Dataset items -
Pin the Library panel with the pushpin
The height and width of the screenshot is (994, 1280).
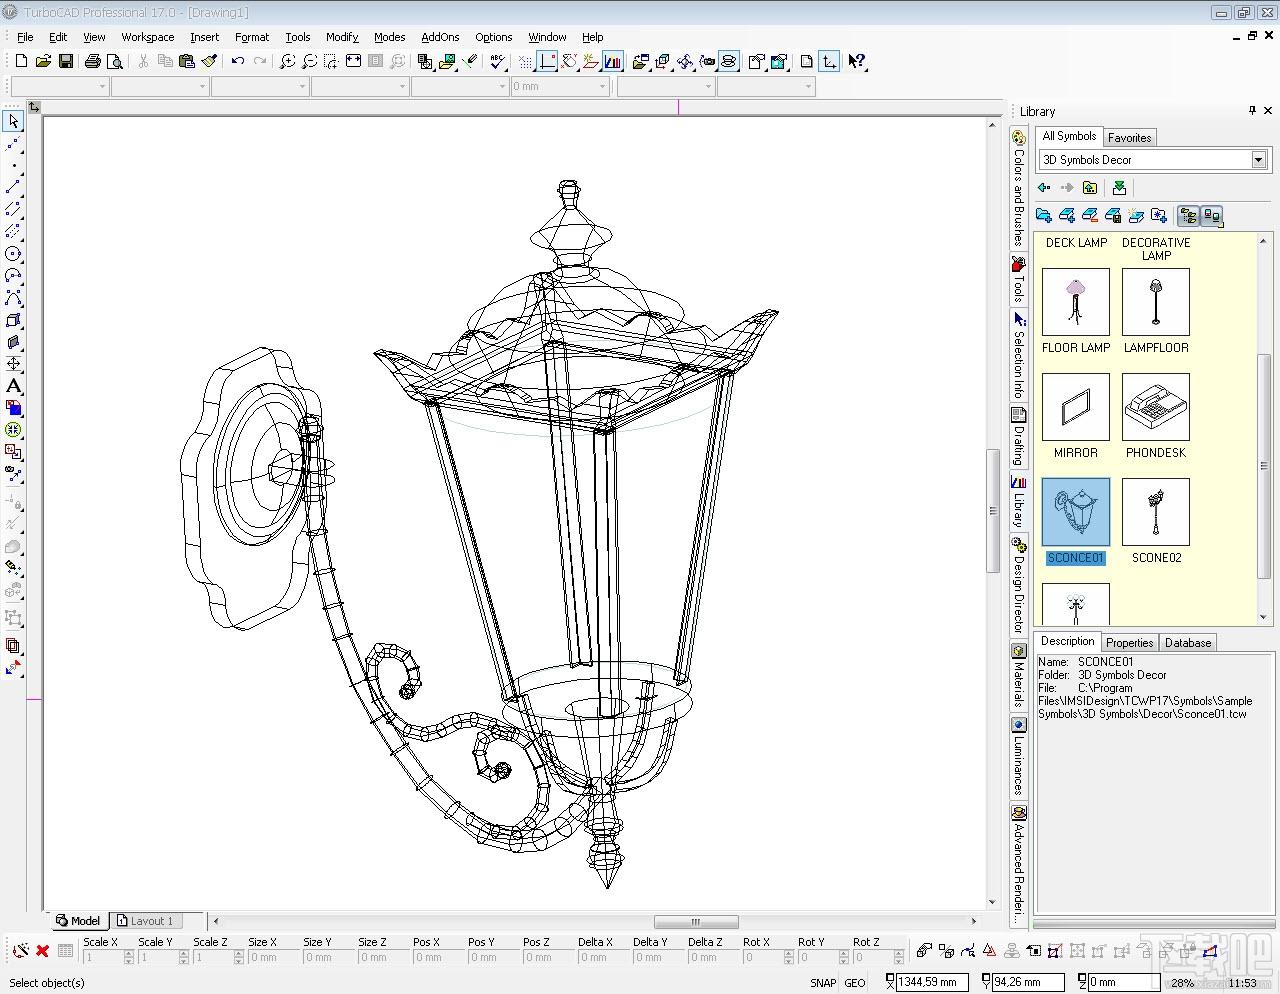[x=1251, y=111]
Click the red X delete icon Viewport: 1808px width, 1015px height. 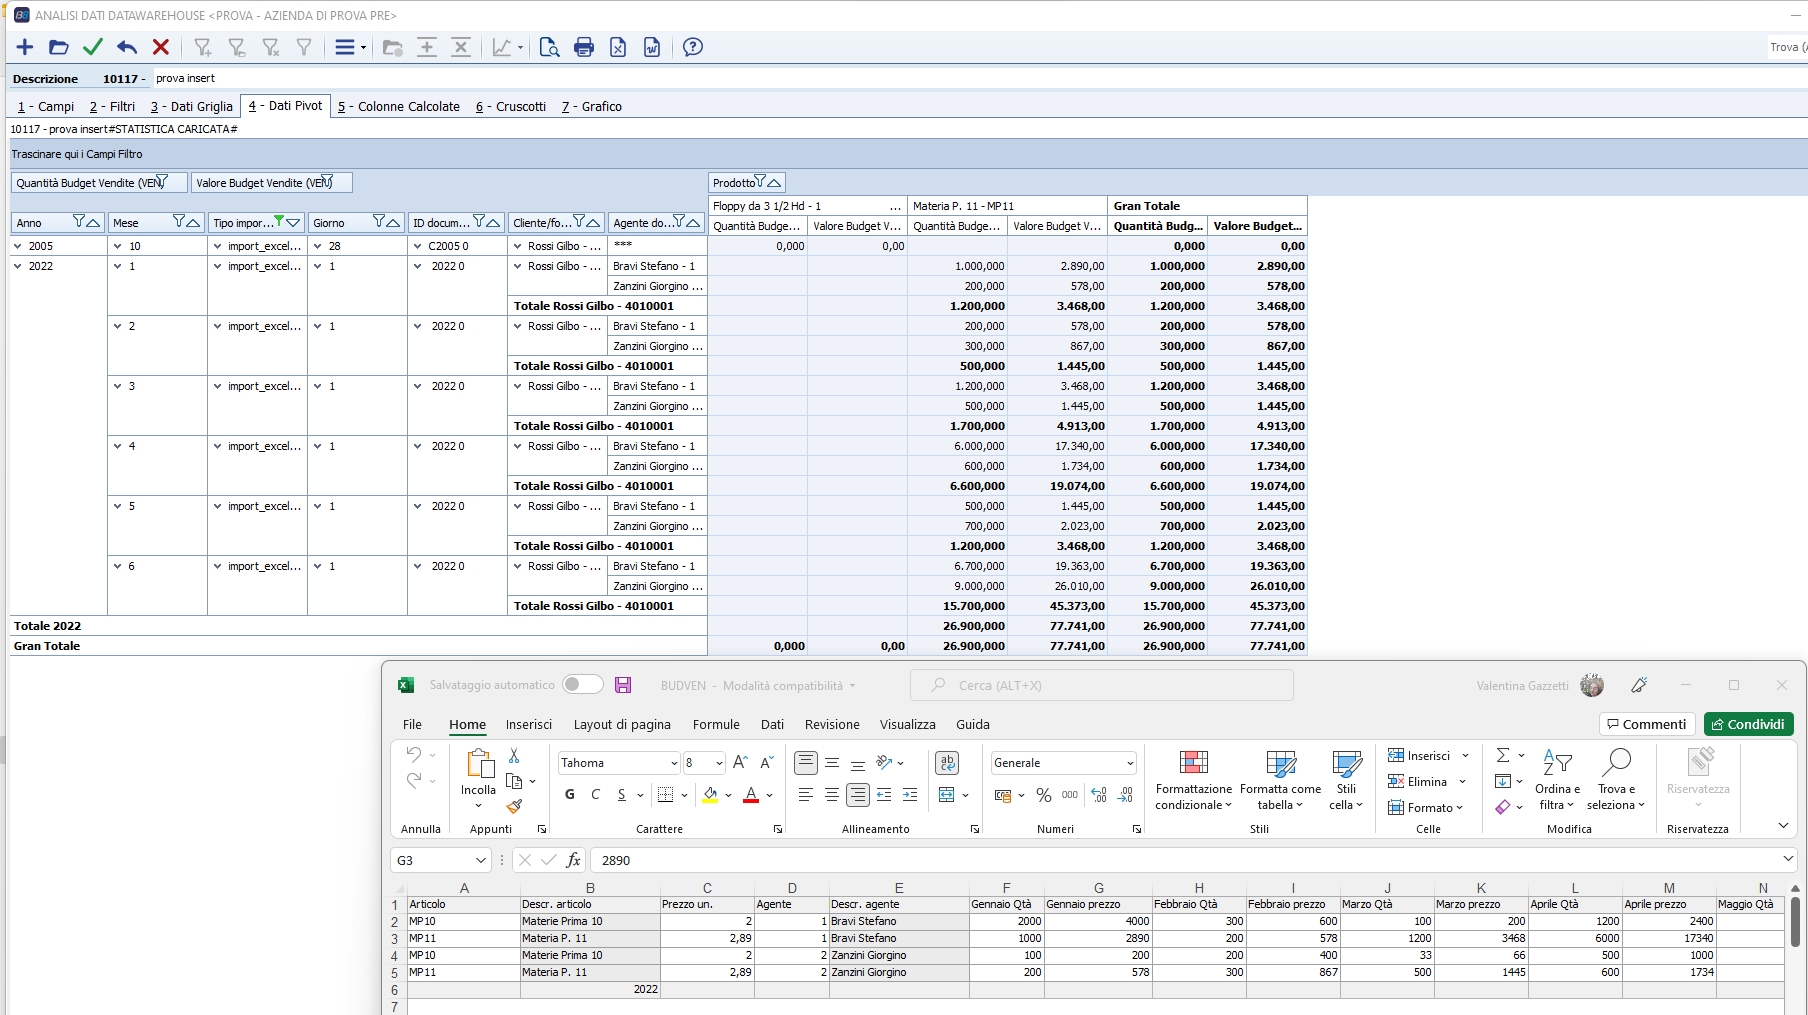[x=160, y=47]
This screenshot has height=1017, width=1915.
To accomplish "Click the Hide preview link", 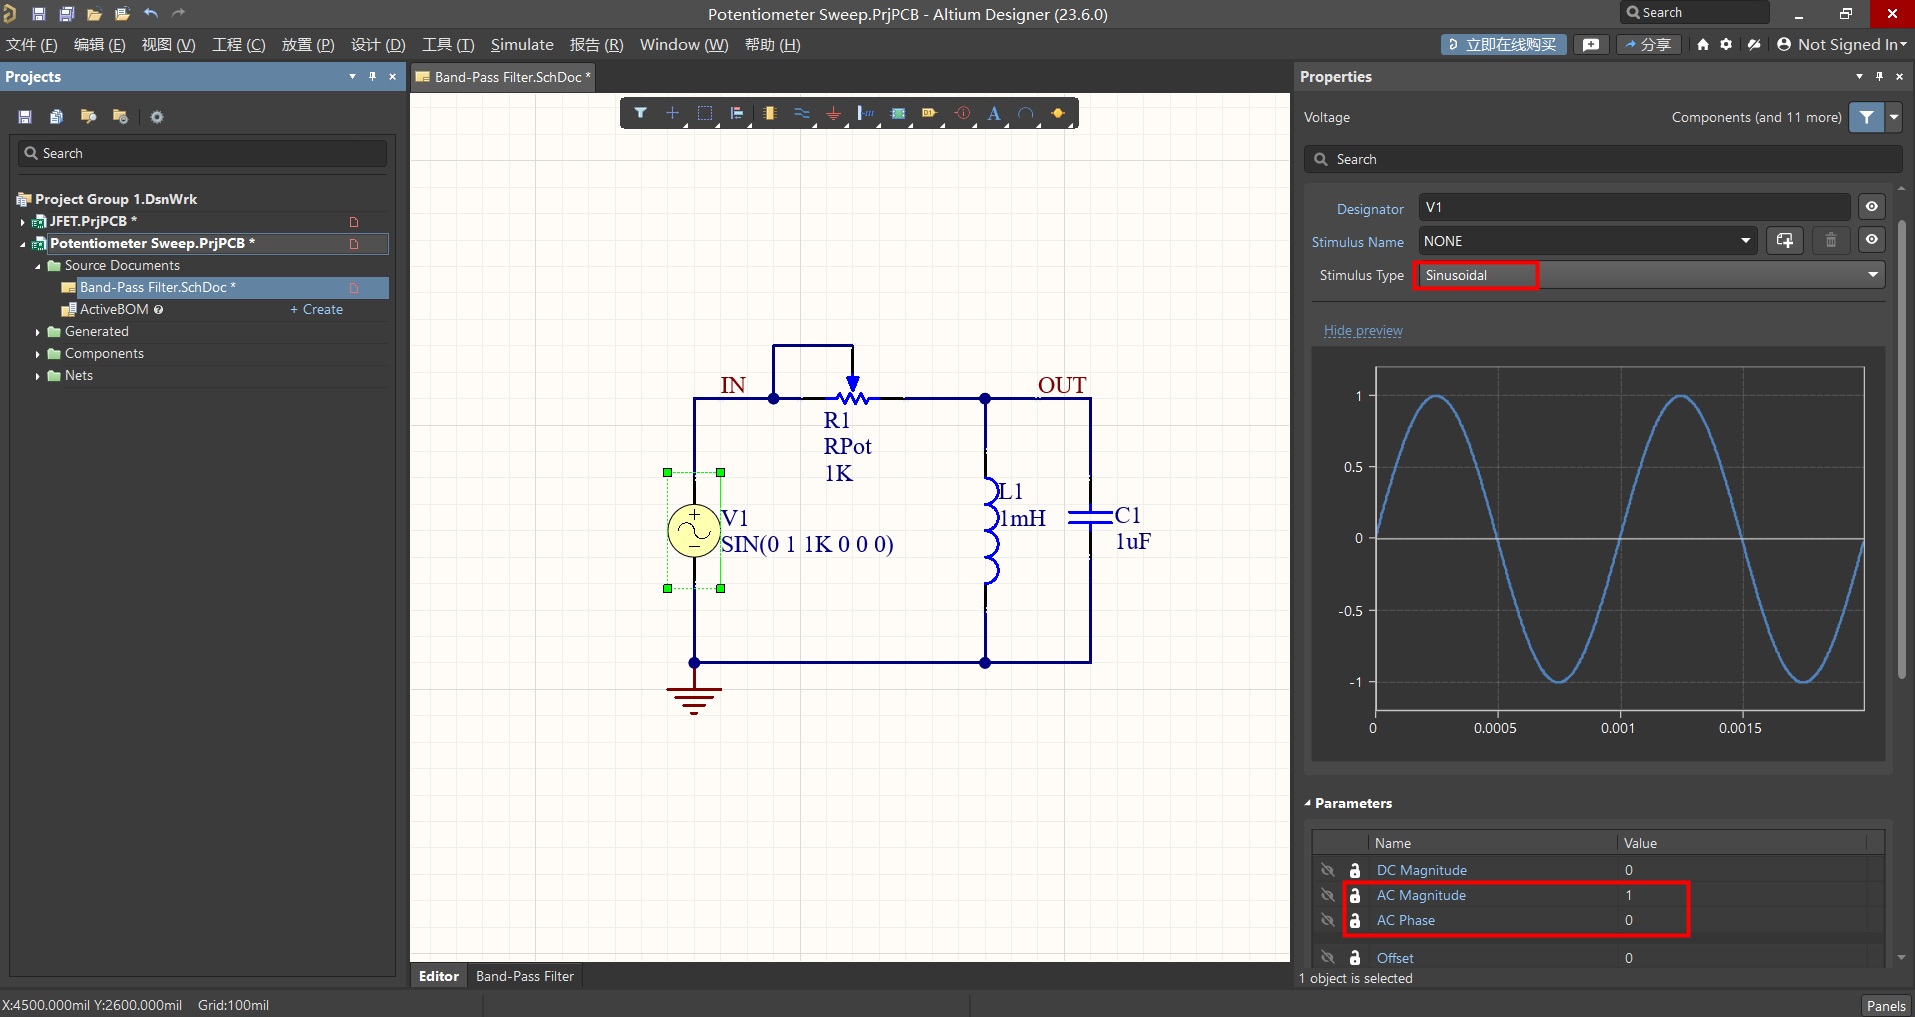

Work required -
Please repeat, exactly as written, only the lines from the line with "This screenshot has height=1017, width=1915." to the end of the data, leaving out every picture.

Problem solution -
This screenshot has height=1017, width=1915.
To accomplish "Click the Hide preview link", 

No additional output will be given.